WHAT YOU ARE ASKED TO DO: Set down all of the data that follows word for word, without the images.

Stored items from a collection:
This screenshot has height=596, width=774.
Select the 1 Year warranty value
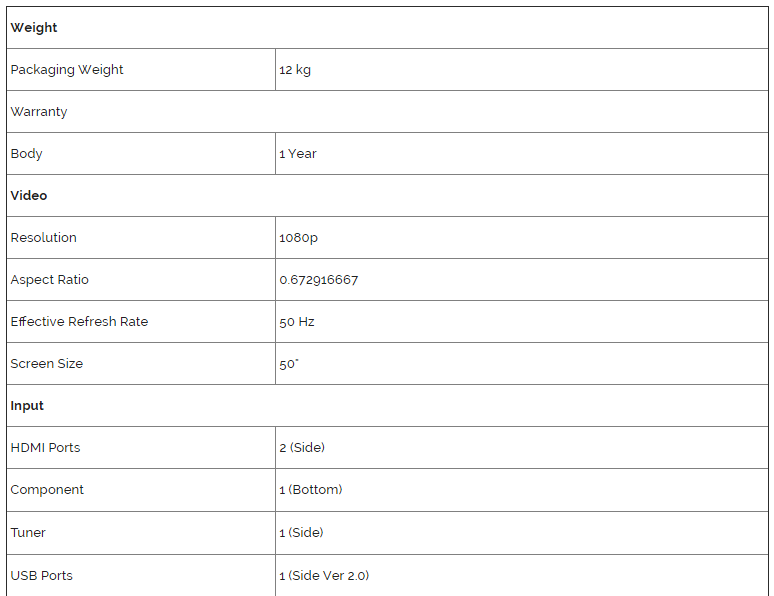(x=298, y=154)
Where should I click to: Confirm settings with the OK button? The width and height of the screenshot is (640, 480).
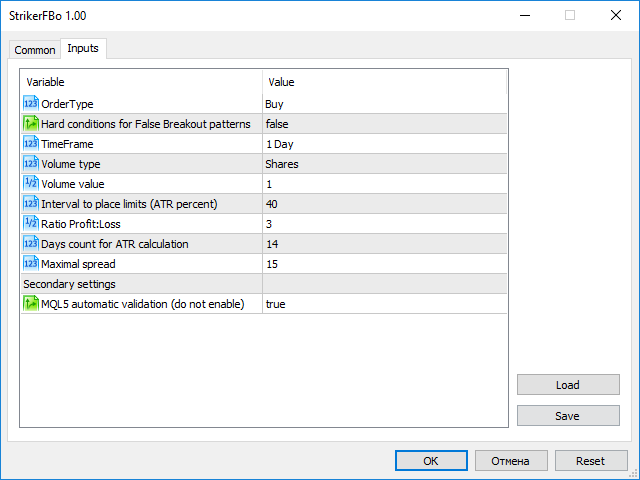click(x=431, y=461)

TASK RESPONSE:
This screenshot has height=596, width=774.
Select the 1 Year warranty value
(x=298, y=154)
Where should I click to: Confirm settings with the OK button? The width and height of the screenshot is (640, 480).
click(x=431, y=461)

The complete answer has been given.